START THE DATA
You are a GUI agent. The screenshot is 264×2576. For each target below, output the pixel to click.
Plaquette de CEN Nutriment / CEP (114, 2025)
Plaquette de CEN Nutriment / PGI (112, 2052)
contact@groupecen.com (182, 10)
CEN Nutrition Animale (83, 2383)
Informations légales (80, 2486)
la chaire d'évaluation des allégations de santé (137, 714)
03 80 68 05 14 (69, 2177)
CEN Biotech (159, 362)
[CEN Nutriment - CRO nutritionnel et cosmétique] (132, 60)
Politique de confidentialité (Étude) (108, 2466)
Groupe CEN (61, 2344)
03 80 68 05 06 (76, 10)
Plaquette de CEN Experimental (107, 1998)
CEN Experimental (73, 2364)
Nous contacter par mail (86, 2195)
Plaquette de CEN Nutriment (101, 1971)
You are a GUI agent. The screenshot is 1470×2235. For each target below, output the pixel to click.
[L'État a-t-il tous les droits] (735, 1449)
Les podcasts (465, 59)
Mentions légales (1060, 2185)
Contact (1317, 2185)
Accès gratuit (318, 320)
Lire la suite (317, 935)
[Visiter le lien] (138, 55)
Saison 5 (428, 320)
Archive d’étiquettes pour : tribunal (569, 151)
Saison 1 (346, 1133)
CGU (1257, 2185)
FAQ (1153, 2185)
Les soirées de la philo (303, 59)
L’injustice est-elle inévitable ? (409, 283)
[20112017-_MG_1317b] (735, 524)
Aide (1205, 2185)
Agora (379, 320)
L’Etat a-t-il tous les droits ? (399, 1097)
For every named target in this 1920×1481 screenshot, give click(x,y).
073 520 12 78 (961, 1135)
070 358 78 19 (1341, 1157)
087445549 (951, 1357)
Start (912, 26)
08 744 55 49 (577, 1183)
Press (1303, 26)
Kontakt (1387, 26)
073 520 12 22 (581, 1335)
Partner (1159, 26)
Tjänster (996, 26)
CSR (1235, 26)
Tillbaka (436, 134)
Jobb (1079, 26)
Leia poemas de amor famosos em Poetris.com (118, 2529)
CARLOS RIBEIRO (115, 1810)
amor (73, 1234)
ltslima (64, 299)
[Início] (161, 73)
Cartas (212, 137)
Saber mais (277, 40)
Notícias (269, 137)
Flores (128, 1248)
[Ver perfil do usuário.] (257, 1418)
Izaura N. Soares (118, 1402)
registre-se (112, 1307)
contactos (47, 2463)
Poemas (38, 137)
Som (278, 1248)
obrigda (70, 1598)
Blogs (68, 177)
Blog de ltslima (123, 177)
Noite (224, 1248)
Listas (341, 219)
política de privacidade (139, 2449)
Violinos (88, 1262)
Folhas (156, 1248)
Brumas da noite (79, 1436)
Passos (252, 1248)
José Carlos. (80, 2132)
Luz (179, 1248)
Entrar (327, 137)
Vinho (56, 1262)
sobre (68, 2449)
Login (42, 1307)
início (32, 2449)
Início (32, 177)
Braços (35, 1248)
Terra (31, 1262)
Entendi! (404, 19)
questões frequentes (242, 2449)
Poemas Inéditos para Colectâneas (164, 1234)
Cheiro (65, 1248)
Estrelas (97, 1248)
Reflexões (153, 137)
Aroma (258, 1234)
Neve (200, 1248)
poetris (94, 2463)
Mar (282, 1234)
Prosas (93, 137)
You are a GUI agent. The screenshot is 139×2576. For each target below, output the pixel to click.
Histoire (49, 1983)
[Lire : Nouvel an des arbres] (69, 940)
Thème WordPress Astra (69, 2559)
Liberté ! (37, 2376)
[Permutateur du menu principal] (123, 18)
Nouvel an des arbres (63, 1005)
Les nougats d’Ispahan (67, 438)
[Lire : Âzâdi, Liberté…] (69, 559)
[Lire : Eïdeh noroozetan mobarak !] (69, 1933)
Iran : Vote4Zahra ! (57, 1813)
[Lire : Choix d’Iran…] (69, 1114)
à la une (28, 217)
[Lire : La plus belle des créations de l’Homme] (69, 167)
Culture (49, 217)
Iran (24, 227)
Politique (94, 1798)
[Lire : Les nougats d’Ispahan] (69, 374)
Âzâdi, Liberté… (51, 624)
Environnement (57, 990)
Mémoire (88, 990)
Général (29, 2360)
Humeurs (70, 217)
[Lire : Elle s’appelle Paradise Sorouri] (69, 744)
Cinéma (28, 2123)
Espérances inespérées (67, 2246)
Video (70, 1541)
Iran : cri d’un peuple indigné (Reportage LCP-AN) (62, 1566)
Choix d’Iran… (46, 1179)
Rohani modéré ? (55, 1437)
END THE DATA
▶ [PROMPT] Please show all lines from the entries that contain the word "amor".

▶ [EXERCISE ANSWER]
Leia poemas de amor famosos em Poetris.com (118, 2529)
amor (73, 1234)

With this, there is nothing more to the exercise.